I am writing the same app in both Flutter and Swift/objc simultaneously, and I
will grant that I am much better iOS dev than Android. The previous version of
the Android app was written in Java.

Honestly, Android dev for me is very not fun, there is so much mental load
that is probably necessary for large apps but for me it’s just a time sink.
Flutter on the other hand gives me Material widgets our of the box and easy
declarative layouts. I will say this is my first experience working in the
react paradigm and it’s been a learning curve. Flutter is super fun to play
with though and making user interfaces is actually pleasant.

I decided to also write the new version natively on iOS because some of the
most important parts of the app for me are the Today Widget and Watch
Complication. Now with Flutter you can add this manually in swift or objc or
whatever, but they can’t talk to Dart code. So I would have to essentially
write the networking client code twice. That, and the iOS widget support just
isn’t good enough for me in Flutter.

So I am using Flutter to develop and Android version of my app, while keeping
the option that it could eventually become a full cross platform version
someday if I choose.

Also if Dart ever gets extensions like Kotlin and Swift that would be a game
changer for me, since I use generated specs for my API schemes.

------
baby_wipe
I totally understand the upside of writing one app for both platforms, but at
the end of the day they are still two different platforms. It seems unlikely
you’re going to make a high quality app unless you give each version the
individualized attention they really need.
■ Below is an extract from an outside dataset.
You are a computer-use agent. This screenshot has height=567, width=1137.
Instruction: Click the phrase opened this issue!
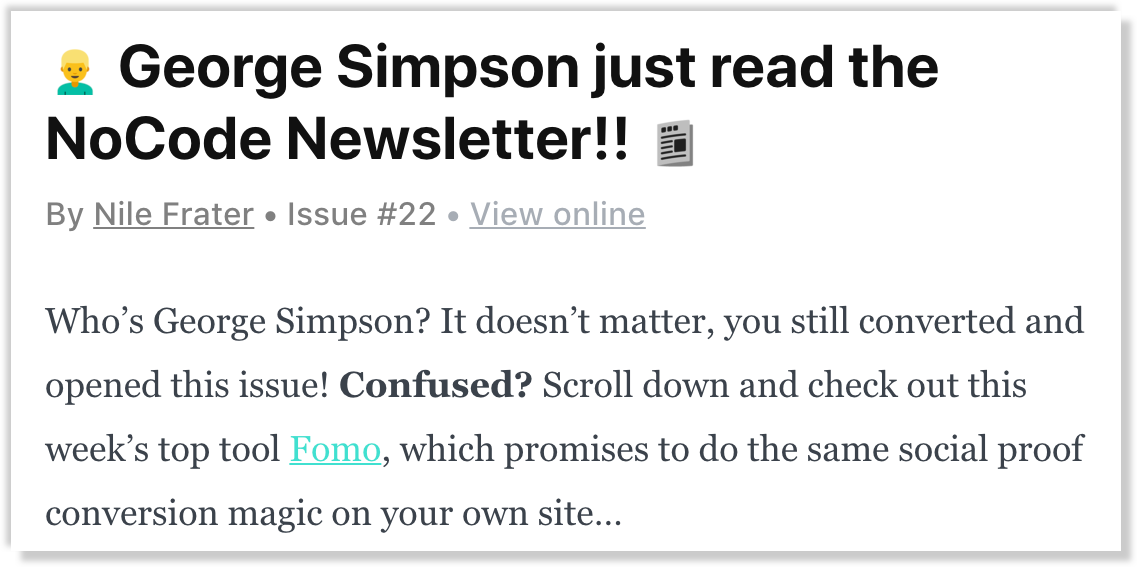pyautogui.click(x=187, y=386)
Maybe these dual platform frameworks are fine for something like a company
internal app where it’s okay if you don’t get everything “just right”. But
otherwise I’d rather just go pure native, even if it means alienating half my
user base or spending 2x resources. It’s worth it in most cases IMO.

Granted I’ve only spent a couple weeks with React Native about a year ago, so
maybe I just need to give it another go.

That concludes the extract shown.